• _DIRECTION_: From the thread on the Euclidean algorithm matrix proof, pull out word for word the passage that begins with the words containing "Suppose that $a$" and ends with "last nonzero remainder.".

• _SELECTED EXCERPT_:
--- START ---
Euclidean algorithm matrix proof

Question

Suppose that $a$ and $b$ are positive integers with $a\geq b$. Let $q_i$ and $r_i$ be the quotients and remainders in the steps of the Euclidean algorithm for $i=1, 2, ..., n$, where $r_n$ is the last nonzero remainder.

Let $Q_i = \begin{bmatrix} q_i & 1 \\ 1 & 0\end{bmatrix}$ and $Q=\prod_{i=0}^{n} Q_i$. Show that $\begin{bmatrix}a \\ b\end{bmatrix} = Q\begin{bmatrix}r_n \\ 0\end{bmatrix}$

I really have no idea how to tackle this. A relevant theorem may be Bezout's Theorem:

gcd$(a, b)$ is the smallest linear combination of $a, b$, that is, $gcd(a,b) = $ min$(sa+tb)$

Answer 1

Note that$$\begin{bmatrix}a\\b\end{bmatrix}=\begin{bmatrix}bq_1+r_1\\b\end{bmatrix}=\begin{bmatrix}q_1&1\\1&0\end{bmatrix}.\begin{bmatrix}b\\r_1\end{bmatrix},$$that$$\begin{bmatrix}b\\r_1\end{bmatrix}=\begin{bmatrix}r_1q_1+r_2\\r_1\end{bmatrix}=\begin{bmatrix}q_2&1\\1&0\end{bmatrix}.\begin{bmatrix}r_1\\r_2\end{bmatrix},$$and so on…

Answer 2

Use induction on the number of steps: if the algorithm starts with \begin{align} a&=q_1b+r_1& \dots&\dots\\ b&=q_2r_1+r_2 & r_{n-2}&=q_n r_{n-1}+r_n\\ &\dots\dots& r_{n-1}&=q_{n+1}r_n \end{align} by the induction hypothesis, we have $$\begin{bmatrix}b\\r_1\end{bmatrix}=\prod_{i=2}^n Q_i, \quad\text{and }\quad\begin{bmatrix}a\\b\end{bmatrix}=Q_1\begin{bmatrix}b\\r_1\end{bmatrix}.$$
--- END ---
• _EXTRACTED DATA_:
--- START ---
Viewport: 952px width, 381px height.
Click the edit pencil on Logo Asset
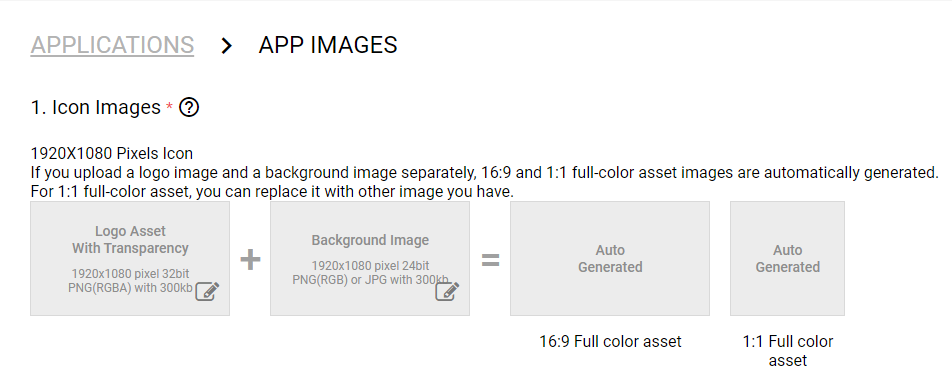click(208, 291)
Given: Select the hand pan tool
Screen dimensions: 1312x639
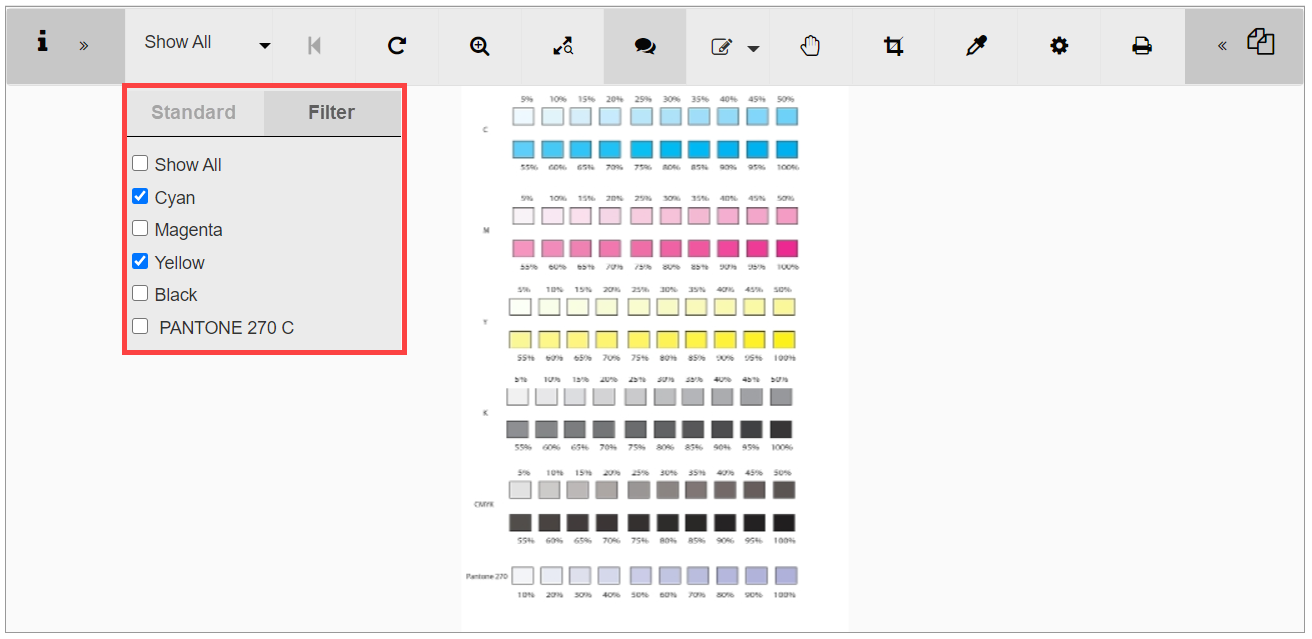Looking at the screenshot, I should tap(810, 46).
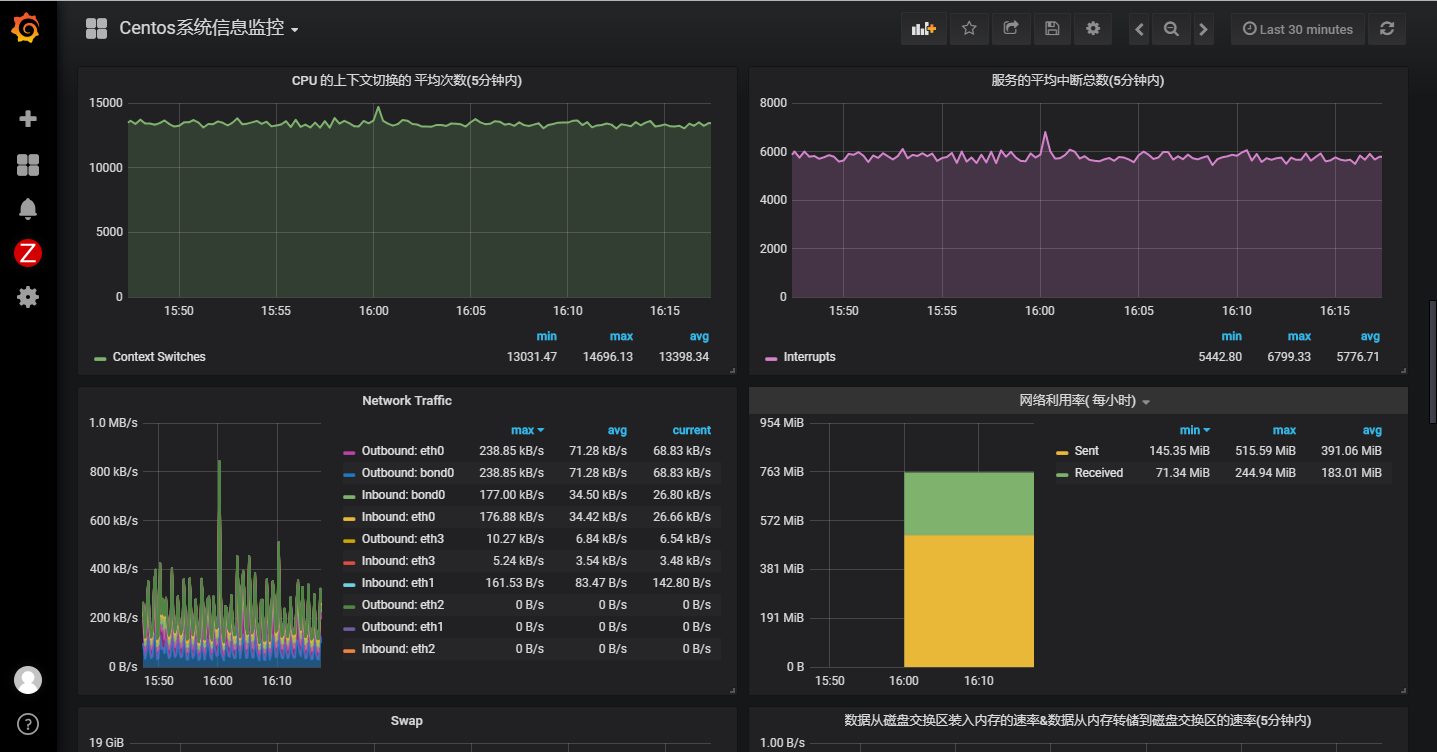This screenshot has height=752, width=1437.
Task: Share the dashboard using the share icon
Action: (1011, 29)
--- END ---
• _CORRECT RESULT_:
Suppose that $a$ and $b$ are positive integers with $a\geq b$. Let $q_i$ and $r_i$ be the quotients and remainders in the steps of the Euclidean algorithm for $i=1, 2, ..., n$, where $r_n$ is the last nonzero remainder.